Before the beginning of the acceptance period of the Offer, the Offeror, as required by applicable law, will publish the Offer Document, which DeA Capital’s shareholders should carefully examine.
The Offer is directed, under the same conditions, to all the holders of the shares of DeA Capital and will be promoted in Italy as the shares are listed on Euronext STAR Milan organized and managed by Borsa Italiana S.p.A. and, except as indicated below, are subject to disclosure obligations and procedural requirements under Italian law.
As at the date of this Communication, the Offer has not been and will not be promoted or disseminated in the United States of America, Canada, Japan, and Australia, nor in any other country where such Offer is prohibited in the absence of authorization by the competent authorities or other compliance by the Offeror (such countries, including the United States of America, Canada, Japan and Australia, collectively, the “Other Countries”), nor by using domestic or international means of communication or commerce of the Other Countries (including, but not limited to, the postal network, facsimile, electronic mail, telephone and Internet), nor through any facility of any of the financial intermediaries of the Other Countries, nor in any other manner.
This communication does not constitute an offer or solicitation of an offer of securities in the United States of America or the Other Countries. No securities of DeA Capital or the Offeror have been registered pursuant to the Securities Act of 1933, as amended, and neither DeA Capital nor the Offeror intends to register such securities in the United States of America or conduct a public offering of the securities in the United States of America. There will be no public offering of the securities in the United States of America or in the Other Countries. Any public offering of securities to be made in the United States or the Other Countries will be made by means of an offering memorandum that may be obtained from the relevant issuer and that will contain detailed information about the issuer and management, as well as related financial statements.

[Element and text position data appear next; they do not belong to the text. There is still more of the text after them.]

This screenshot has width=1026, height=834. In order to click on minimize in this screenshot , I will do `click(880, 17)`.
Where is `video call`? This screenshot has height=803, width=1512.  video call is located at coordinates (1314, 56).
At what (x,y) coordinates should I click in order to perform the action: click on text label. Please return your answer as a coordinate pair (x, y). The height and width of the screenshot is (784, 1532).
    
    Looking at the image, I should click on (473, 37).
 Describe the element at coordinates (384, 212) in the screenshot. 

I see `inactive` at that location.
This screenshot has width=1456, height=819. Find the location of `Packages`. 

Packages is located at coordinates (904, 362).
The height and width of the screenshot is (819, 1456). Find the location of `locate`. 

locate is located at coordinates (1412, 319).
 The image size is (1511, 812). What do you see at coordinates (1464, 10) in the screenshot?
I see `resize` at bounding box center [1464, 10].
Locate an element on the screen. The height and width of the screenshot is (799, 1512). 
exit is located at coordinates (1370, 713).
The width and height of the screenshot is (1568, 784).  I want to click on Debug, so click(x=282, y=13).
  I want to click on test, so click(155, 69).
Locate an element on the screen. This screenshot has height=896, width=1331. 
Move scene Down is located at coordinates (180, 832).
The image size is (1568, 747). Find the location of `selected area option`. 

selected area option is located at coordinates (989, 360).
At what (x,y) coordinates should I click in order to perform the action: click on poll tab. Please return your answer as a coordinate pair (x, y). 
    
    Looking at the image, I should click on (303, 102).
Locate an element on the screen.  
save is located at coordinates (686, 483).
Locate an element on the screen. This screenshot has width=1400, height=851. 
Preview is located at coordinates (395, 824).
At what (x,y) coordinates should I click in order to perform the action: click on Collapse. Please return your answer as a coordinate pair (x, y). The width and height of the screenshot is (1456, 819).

No instrument may be offered or sold in the Other Countries in the absence of specific authorization in compliance with the applicable provisions of the local law of said countries or in derogation of said provisions. Acceptance of the Offer by parties resident in countries other than Italy may be subject to specific obligations or restrictions provided by legal or regulatory provisions. Parties who wish to take part in the Offer bear the exclusive responsibility to comply with those laws and therefore prior to accepting the Offer, those parties are required to verify their possible existence and applicability, consulting their own advisors.
 The Offer Document has been published and is available only in Italian.